BERLIN, GERMANY (Parliament Politics Magazine): The highest-ranking official, former colonel Anwar Raslan, to be convicted for atrocities committed in Syria by a German court. Victims and human rights activists in Syria are awaiting the outcome of the world’s first criminal trial on state-sponsored torture in the war-torn country.

On Thursday, nearly two years after German federal prosecutors detained the main defendant, the verdict will be delivered at a court in Koblenz, a city in southwest Germany.

The 58 year old Former Syrian colonel, Anwar Raslan, is the highest-ranking former government official to be convicted for atrocities that were committed in Syria. He claimed refuge in Germany in 2014.

Prosecutors allege that he was involved in crimes against humanity.

Despite the fact that Raslan was not specifically charged for killing or torturing anyone, they claim he ran a branch of Syria’s notorious secret agency, Branch 251, in Damascus, and its nearby prison in 2011 and 2012 before defecting and fleeing the country.

As a consequence, they hold Raslan responsible for at least 4,000 people being sexual assaulted, tortured and at least 30 fatalities as a result of abusive treatment at Branch 251 during that time.

Raslan should be sentenced to life in prison, according to a German federal prosecutor.

“We want some proof that our suffering counted for something,”  Wassim Mukdad, a Branch 251 survivor who testified, said during an online press conference in Berlin on Monday. I hope that I, along with many others, could give a voice to those who couldn’t tell their stories”

Who used to be a defendant in the trial, Eyad al-Gharib, a lower-ranking ex-Syrian intelligence officer, has been removed from the case.

In 2011, he was accused of detaining and delivering  over a dozen of protesters to Branch 251, where they faced torture. He traveled to Germany seeking refuge in 2018.

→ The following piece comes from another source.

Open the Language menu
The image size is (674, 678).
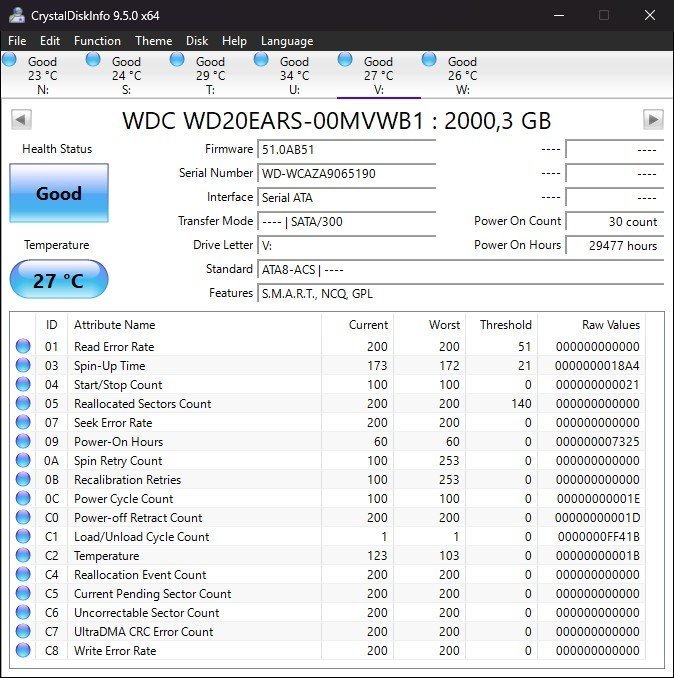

He was found guilty and sentenced to four and a half years in a German prison for involvement in crimes committed against humanity last February.

106 hearings have been held by The Higher Regional Court in Koblenz since the beginning of the trial in April 2020, with 80 witnesses and more from all over Germany and Europe testifying.

Witness testimony on torture, threats, and sexual assault, as well as deplorable prison circumstances, was harrowing to listen to.

The case marks the first time the so-called Caesar photographs have been used in a courtroom.

The trial has international relevance for multiple reasons, according to a senior project manager with the Open Society Justice Initiative, Eric Witte, which backed several witnesses in the case.

The trial has international relevance for multiple reasons, according to Eric Witte, a senior project manager with the Open Society Justice Initiative, which backed several witnesses in the case.

To begin with, it reminds the world of “the al-Assad regime’s brutality and some of the most heinous tragedies of our time,” he told Al Jazeera.

“Documenting the systemic nature of these atrocities is also crucial to the Syrians who participated in the trial as witnesses and those who had an involvement in meticulous efforts.”

Because of a legal principle known as “universal jurisdiction,” Germany is competent to prosecute crimes committed in Syria.

This indicates that German cops and prosecutors can file cases in local courts regardless of where the crimes took place.